Compte tenu de la richesse et de l’indépendance d’analyse de cet article, le Hub Rural vous en propose une traduction en français afin qu’il soit accessible au plus grand nombre. Pour ceux qui souhaitent accéder directement à sa version anglaise, et bénéficier ainsi d’une lecture plus fidèle aux idées de l’auteur, le lien vers la version originale est proposé en fin d’article.

Un des grands débats à la 18e Conférence des Parties (COP18) à la Convention Cadre des Nations Unies sur les changements climatiques […] a tourné autour du rôle de l’agriculture et de l’opportunité d’établir un programme de travail distinct sur l’agriculture. La décision de mettre en place un programme de travail a été reportée - encore une fois. C’est l’occasion de repenser les questions plus larges concernant le changement climatique et l’agriculture.

Au cours des dernières années, le concept de « climat-smart agriculture » (« agriculture intelligente face au climat ») a constitué un concept unificateur - bien que sévèrement critiqué - qui a gravi l’agenda du développement international. Défini généralement autour de la notion de « triple win » (« triplement gagnant »), c’est-à-dire d’actions concourant simultanément à accroître la résilience aux chocs climatiques et aux facteurs de stress, à stocker le carbone, et à offrir des bénéfices en termes de développement, le concept de « climate-smart agriculture » constitue de plus en plus le principe directeur d’un grand nombre d’acteurs et d’actions pilotes.
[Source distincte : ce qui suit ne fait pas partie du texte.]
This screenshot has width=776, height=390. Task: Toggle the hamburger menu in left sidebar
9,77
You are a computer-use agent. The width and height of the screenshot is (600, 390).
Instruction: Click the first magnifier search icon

Les critiques soutiennent que l’attention à la séquestration du carbone est très problématique, en particulier pour les petits agriculteurs. Beaucoup craignent également que les investissements dans « l’agriculture intelligente face au climat » viennent détourner les investissements agricoles loin des préoccupations des groupes les plus pauvres et les plus vulnérables, en faveur de l’agriculture à grande échelle.

Bien qu’un certain nombre d’actions pilotes sont en cours, nous savons encore peu de choses sur la façon dont cette attention accrue portée sur le changement climatique et l’agriculture se traduira dans la pratique. Qui définit l’ordre du jour ? Sur quelle base et sur quels termes certaines approches et technologies particulières se retrouvent favorisées par la suite ? Les interventions sont-elles guidées par des intérêts particuliers émanant des bailleurs de fonds ou d’intérêts commerciaux ? Y a-t-il des moyens pour que ces interventions soient guidées par les besoins des agriculteurs les plus vulnérables aux effets du changement climatique ?

La politique des politiques de changement climatique

Une série de rapports de recherche produits par le Consortium Future Agricultures s’intéresse à ces questions et à d’autres dans le contexte du Ghana, du Malawi, de l’Ethiopie et du Kenya. Ces pays ont en commun une forte exposition aux risques climatiques et un développement économique fortement dépendant du secteur agricole. En comparant ces pays, ces rapports de recherche donnent un aperçu de comment, pourquoi, quand et pour qui ces processus politiques en matière de changement climatique et agriculture deviennent un sujet d’importance.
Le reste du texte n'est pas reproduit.